Chapitre 17 - L'ennui -

115 13 0
                                    

Dire que le lendemain matin je suis crevée est un euphémisme. J'ai l'impression d'avoir dormi sans pour autant m'être reposée une seule seconde. Mais la bonne nouvelle est que cette nuit, aucun cauchemar n'est venu m'embêter. Non. Je n'ai fait que rêver d'un mystérieux homme aux cheveux noirs et au corps de rêve...

En allant me coucher, j'ai beaucoup réfléchis à toute cette journée qui s'est montrée riche en émotions et je peux maintenant dire avec certitude qu'il y a un gros problème. OK, ça fait quelques jours que Devon me taquine (enfin, seulement quand il décide d'arrêter de faire la gueule trente secondes), mais ce n'est que depuis hier qu'il ose réellement m'approcher. Avant ça, c'était toujours moi qui finissais par aller vers lui inconsciemment. Comme par exemple la fois où je suis descendue après mon cauchemar et qu'il m'a taquiné sur ce mauvais rêve. Ce jour-là, il n'avait pris les devants avec moi que pour me demander de l'emmener à l'endroit où il avait enterré ses victimes, mais il ne m'avait pas approché. Le soir-même, il ne m'a pas demandé de le rejoindre près du feu de camp pour raconter des anecdotes et manger des marshmallow grillés. Non, j'y étais allée de mon plein gré dès le moment où j'avais compris qu'il n'était plus dans la maison. J'en viens donc à la conclusion que si nos rapports ont changé, c'est pour la simple et bonne raison que je lui ai envoyé des signes qu'il a mal interprété.
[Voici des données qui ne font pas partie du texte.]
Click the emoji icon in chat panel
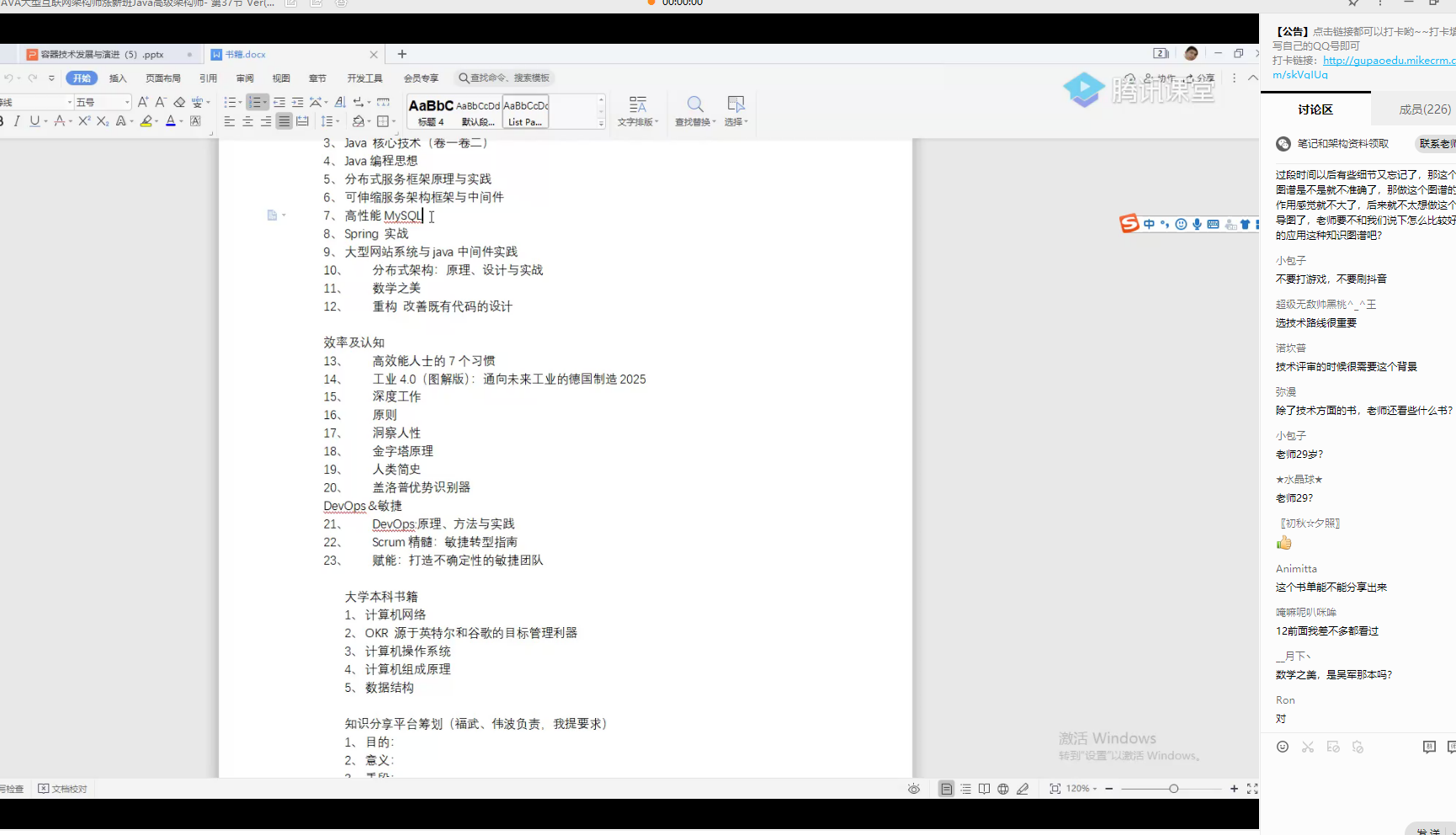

Si j'allais vers lui, c'était pour la simple et bonne raison que je me sentais seule et qu'il est la seule personne avec qui je peux communiquer, et non pas parce que j'avais envie de m'amuser et lui faire du rentre-dedans.

Il a donc certainement dû mal interpréter mes signaux et s'est dit que je cherchais à le draguer. Sauf que jamais je ne ferais ce genre de choses (bon, je l'ai quand même un peu fais la veille, mais je n'avais pas réfléchi aux conséquences de mes actions et disons plutôt que j'étais en train de jouer à un jeu qui m'a dépassé), surtout sachant qu'il reste mon bourreau. Je sais que je ne cesse de me répéter sur le fait qu'il est l'acteur principal de mon malheur, mais que voulez-vous que je dise d'autres ? C'est de sa faute si je suis là et c'est la raison pour laquelle je dois tout de suite faire cesser ce jeu. Ok ça m'a diverti, mais ça s'arrête là et c'est bien mieux comme ça. Devon restera Devon et je ne pourrai rien y changer, et puis de toute façon, d'ici quelques jours, il disparaîtra de ma vie à tout jamais et je serai libérée de sa présence.

D'ailleurs, je n'ai toujours pas réfléchi à ce que j'allais faire une fois de retour chez moi. Outre mon hésitation sur le fait d'arrêter mes études, je n'ai aucune idée de si je vais dénoncer celui qui m'a enlevé ou non. Parce que parler à la police du psychopathe reviendrait à mettre Devon dans la merde et une partie de moi me dit que ce n'est pas ce que je veux. Certes, ce qu'il m'a fait à moi et aux autres victimes est atroce, mais aujourd'hui, il n'est plus ce même homme. Il a tout oublié et a retrouvé son humanité alors ça serait injuste pour lui qu'on le punisse pour des actes qu'il ne se souvient pas avoir commis. Mais malgré tout, une autre partie de moi me dit que ce n'est pas à moi de décider et que c'est à la justice de le juger.

Quoiqu'il en soit, je sors de mon lit pas du tout excitée de descendre pour retrouver Devon. J'avoue ne plus savoir comment agir avec lui, donc je vais faire mon possible pour le fuir et au pire, échanger des futilités avec lui sans pour autant me retrouver coincée entre son corps et un mur. J'en ai assez de ce genre de situation. Mais malgré la fatigue et mon ennui, je suis heureuse aujourd'hui puisque dans deux jours, c'est le grand départ. Je me suis déjà fait dans ma tête un planning de ce que je ferai les prochaines semaines afin de pouvoir me sentir libre à nouveau. Ce planning se résume à beaucoup de sorties pour éviter de laisser le temps à mon cerveau de prendre en compte ce qu'il m'est arrivé. Je pense qu'une partie de moi se voile toujours la face sur ce que j'ai subi et que c'est pour cette raison que le traumatisme n'est pas aussi puissant que j'aurai imaginé.